● Quoted passage
All of them have been fixed in the framework of this patchset in some
extent at least for the SPI memory operations. As I expected it wasn't
that easy and the integration took that many patches as you can see from
the subject. Though some of them are mere cleanups or weakly related with
the subject fixes, but we just couldn't leave the code as is at some
places since we were working with the DW APB SSI driver anyway. Here is
what we did to fix the original DW APB SSI driver, to make it less messy.
First two patches are just cleanups to simplify the DW APB SSI device
initialization a bit. We suggest to discard the IRQ threshold macro as
unused and use a ternary operator to initialize the set_cs callback
instead of assigning-and-updating it.
Then we've discovered that the n_bytes field of the driver private data is
used by the DW APB SSI IRQ handler, which requires it to be initialized
before the SMP memory barrier and to be visible from another CPUs. Speaking
about the SMP memory barrier. Having one right after the shared resources
initialization is enough and there is no point in using the spin-lock to
protect the Tx/Rx buffer pointers. The protection functionality is
redundant there by the driver design. (Though I have a doubt whether the
SMP memory barrier is also required there because the normal IO-methods
like readl/writel implies a full memory barrier. So any memory operations
performed before them are supposed to be seen by devices and another CPUs.
See the patch log for details of my concern.)
Thirdly we've found out that there is some confusion in the IRQs
masking/unmasking/clearing in the SPI-transfer procedure. Multiple interrupts
are unmasked on the SPI-transfer initialization, but just TXEI is only
masked back on completion. Similarly IRQ status isn't cleared on the
controller reset, which actually makes the reset being not full and errors
prone in the controller probe procedure.
Another very important optimization is using the IO-relaxed accessors in
the dw_read_io_reg()/dw_write_io_reg() methods. Since the Tx/Rx FIFO data
registers are the most frequently accessible controller resource, using
relaxed accessors there will significantly improve the data read/write
performance. At least on Baikal-T1 SoC such modification opens up a way to
have the DW APB SSI controller working with higher SPI bus speeds, than
without it.

● Available data
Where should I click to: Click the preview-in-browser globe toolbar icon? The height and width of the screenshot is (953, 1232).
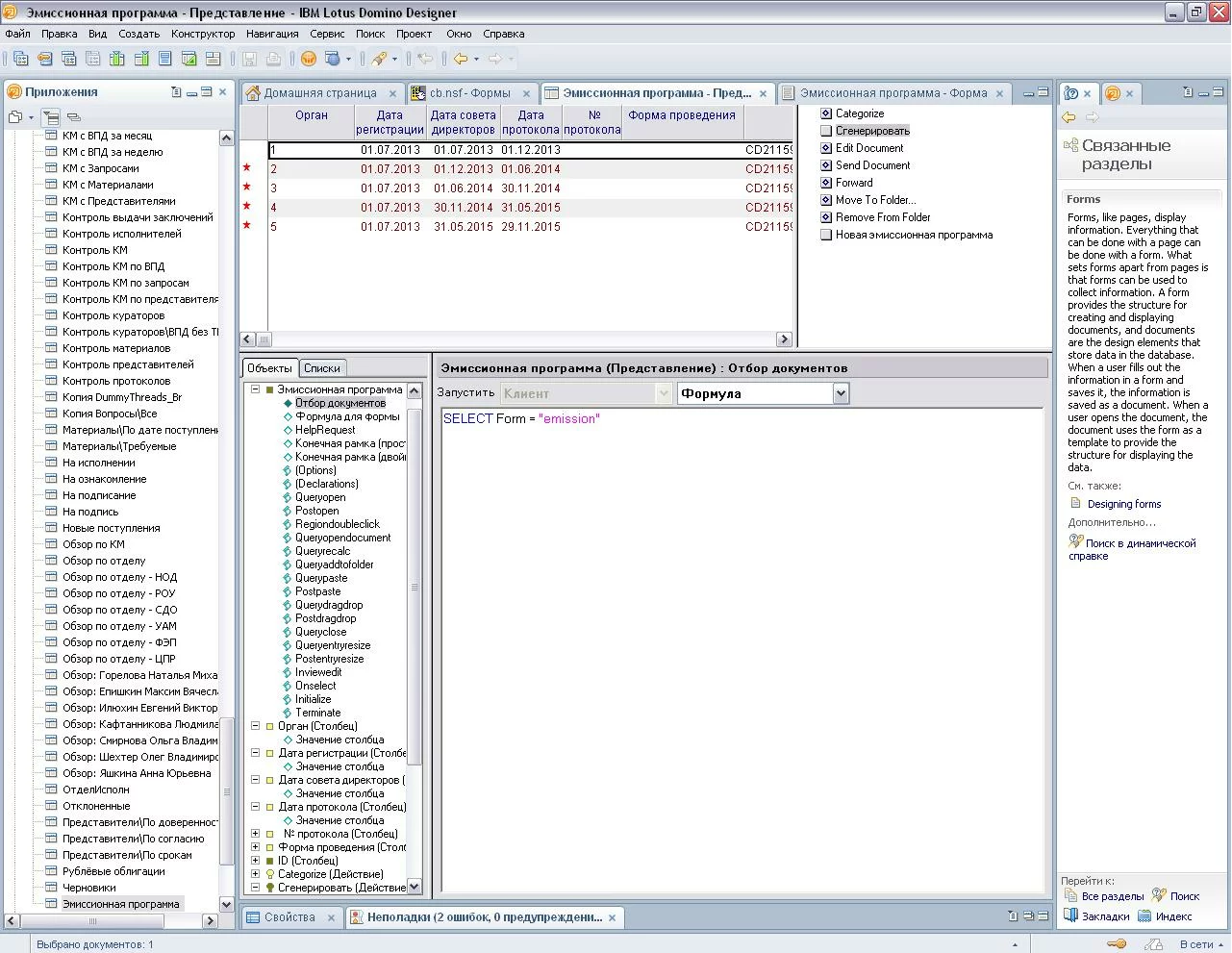coord(333,59)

● Set problem 1
List every method named in the patchset description, as the description writes each name.
● Set problem 2
Pick up the patchset description after its final sentence and carry on with the next group of changes, keeping its technical voice.

● Written reply 1
readl
writel
dw_read_io_reg()
dw_write_io_reg()

● Written reply 2
Fifthly we've made an effort to cleanup the code using the SPI-device
private data - chip_data. We suggest to remove the chip type from there
since it isn't used and isn't implemented right anyway. Then instead of
having a bus speed, clock divider, transfer mode preserved there, and
recalculating the CR0 fields of the SPI-device-specific phase, polarity
and frame format each time the SPI transfer is requested, we can save it
in the chip_data instance. By doing so we'll make that structure finally
used as it was supposed to by design (see the spi-fsl-dspi.c, spi-pl022.c,
spi-pxa2xx.c drivers for examples).
Sixthly instead of having the SPI-transfer specific CR0-update callback,
we suggest to implement the DW APB SSI controller capabilities approach.
By doing so we can now inject the vendor-specific peculiarities in
different parts of the DW APB SSI core driver (which is required to
implement both SPI-transfers and the SPI memory operations). This will
also make the code less confusing like defining a callback in the core
driver, setting it up in the glue layer, then calling it from the core
driver again. Seeing the small capabilities implementation embedded
in-situ is more readable than tracking the callbacks assignments. This
will concern the CS-override, Keembay master setup, DW SSI-specific CR0
registers layout capabilities.
Seventhly since there are going to be two types of the transfers
implemented in the DW APB SSI core driver, we need a common method to set
the controller configuration like, Tx/Rx-mode, bus speed, data frame size
and number of data frames to read in case of the memory operations. So we
just detached the corresponding code from the SPI-transfer-one method and
made it to be a part of the new dw_spi_update_config() function, which is
former update_cr0(). Note that the new method will be also useful for the
glue drivers, which due to the hardware design need to create their own
memory operations (for instance, for the dirmap-operations provided in the
Baikal-T System Boot SPI controller driver).
Eighthly it is the data IO procedure and IRQ-based SPI-transfer
implementation refactoring. The former one will look much simpler if the
buffers initial pointers and the buffers length data utilized instead of
the Tx/Rx buffers start and end pointers. The later one currently lacks of
valid execution at the final stage of the SPI-transfer. So if there is no
data left to send, but there is still data which needs to be received, the
Tx FIFO Empty IRQ will constantly happen until all of the requested
inbound data is received. So we suggest to fix that by taking the Rx FIFO
Empty IRQ into account.
Ninthly it's potentially errors prone to enable the DW APB SSI interrupts
before enabling the chip. It specifically concerns a case if for some
reason the DW APB SSI IRQs handler is executed before the controller is
enabled. That will cause a part of the outbound data loss. So we suggest
to reverse the order.
Tenthly in order to be able to pre-initialize the Tx FIFO with data and
only the start the SPI memory operations we need to have any CS
de-activated. We'll fulfil that requirement by explicitly clearing the CS
on the SPI transfer completion and at the explicit controller reset.
Then seeing all the currently available and potentially being created
types of the SPI transfers need to perform the DW APB SSI controller
status register check and the errors handler procedure, we've created a
common method for all of them.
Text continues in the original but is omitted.